Of course, the extension needs to deal with memory management: if a temporary Tcl variable goes out of scope, because the proc returns, then the memory will get lost, unless we can cleverly reclaim the memory or some other means of accessing the variable's contents still exists.

I can see a number of reasonable ways for implementing this:

Via a compiled extension:

  • Use a specific extension written in C or Fortran (my personal idea is to do it in Fortran, as this has excellent array operation facilities, making the implementation so much more elegant).
  • Use Harvey Davies' NAP extension. I do not know at the moment if this extension has all the facilities we need for this, but it might be a nice application. (From the documentation, I think that differences are going to be a difficulty)
  • By letting Tcl deal with it as much as it can - store the actual matrix in a binary array and let the extension do the calculations, not the storage.

Via a pure Tcl solution (thanks to Andreas Kupries and Kevin Kenny):

  • Use the storage facilities of struct::matrix in Tcllib
  • Use Ed Hume's LA package

Both provide the basic storage facilities we would need for this.


TV Just a humorously tainted side remark: in serious profi software land I would have known of no one, realy, no one who would even even consider using Fortran in favour of a more modern language except for compatibility reasons....

Why not use C ? Maybe you'd want to try finding the sources for Khoros which should be somewhere on the web for unix for sure (for free, was a project at a mexico university years ago), it even does nice enough graphical block diagrams to combine lots of field filters. Then again, never hurts to take a fresh angle, and tcl is nicer and in ways nicer than unix shells.

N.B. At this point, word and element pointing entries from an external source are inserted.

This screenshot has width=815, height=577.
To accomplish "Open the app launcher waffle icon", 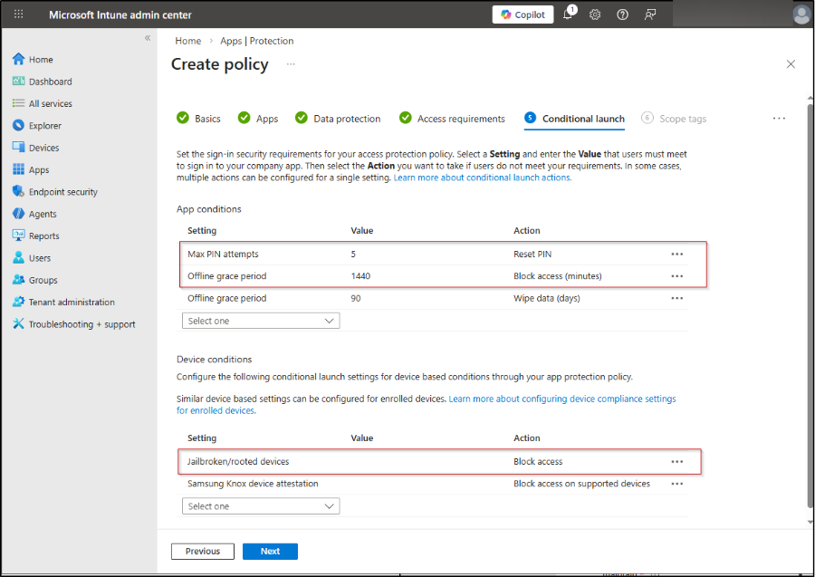I will (18, 15).
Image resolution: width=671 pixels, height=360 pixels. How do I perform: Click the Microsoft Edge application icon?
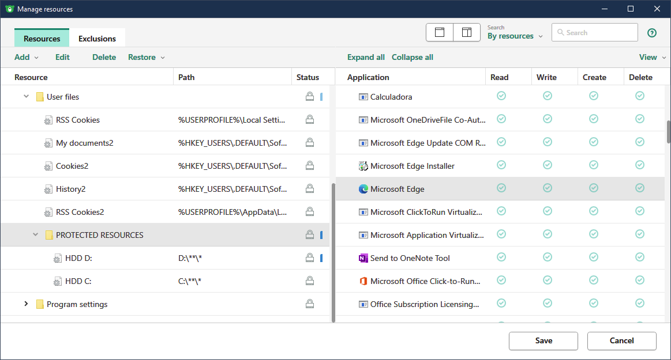tap(363, 189)
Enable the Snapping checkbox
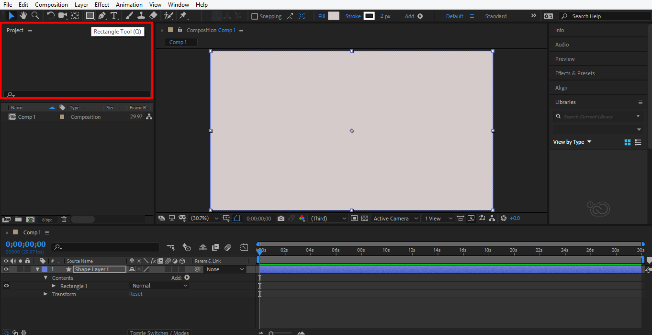This screenshot has width=652, height=335. 255,16
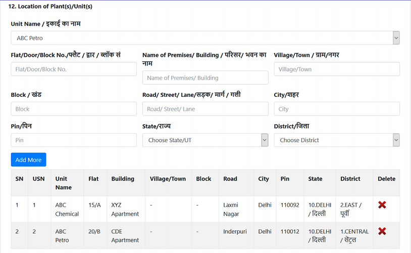This screenshot has height=253, width=411.
Task: Click the State column header
Action: click(x=315, y=179)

AM Why indeed? Consider this:

    real, dimension(:,:) :: matrix1, matrix2, result

    result = matrix1 + matrix    ! Assuming shape compatibility, but let the compiler
                                         ! make sure via runtime array bounds checking

versus:

    float *matrix1, *matrix2, *result ;
    int i,j,k,n1,n2 ;

    k = 0 ; 
    for ( j = 0 ; j < n2 ; j ++ ) {
        for ( i = 0 ; i < n1 ; i ++ ) {
            result[k] = matrix1[k] + matrix2[k] ; /* Trusting the programmer to supply 
                                                             sufficient large arrays */
            k ++ ; 
        }
    }    

Arguments as to "Fortran is not a modern language, whereas C is" (or C++ or Java or C# or ....) remind of similar statements regarding Tcl :D.